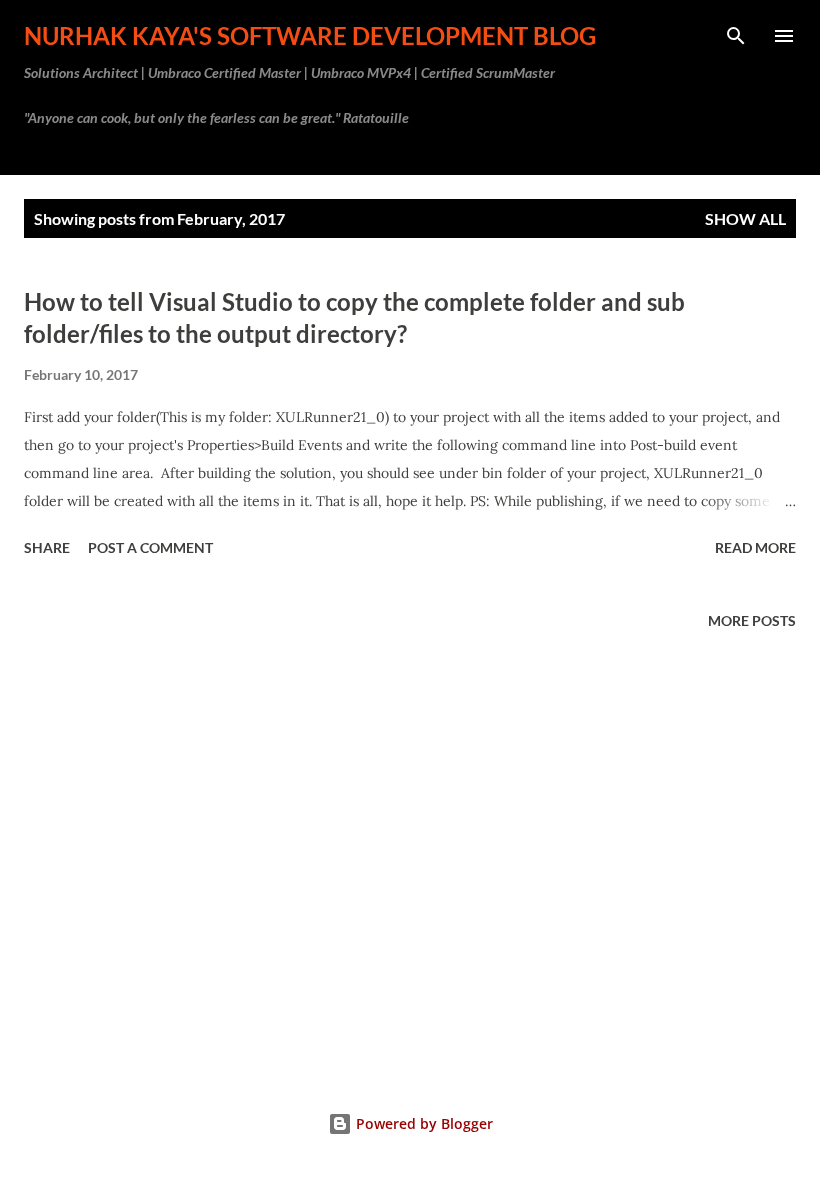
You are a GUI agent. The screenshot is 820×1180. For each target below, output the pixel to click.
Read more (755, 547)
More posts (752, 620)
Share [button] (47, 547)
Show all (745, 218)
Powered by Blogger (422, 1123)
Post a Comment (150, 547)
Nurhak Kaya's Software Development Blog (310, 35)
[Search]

+--

* _YOUR ASSIGNMENT_
In the material above, find the line with "More posts (752, 620)"; then retype it and every line after it through the last, exactly as written.

* _RESPONSE TO THIS TASK_
More posts (752, 620)
Share [button] (47, 547)
Show all (745, 218)
Powered by Blogger (422, 1123)
Post a Comment (150, 547)
Nurhak Kaya's Software Development Blog (310, 35)
[Search]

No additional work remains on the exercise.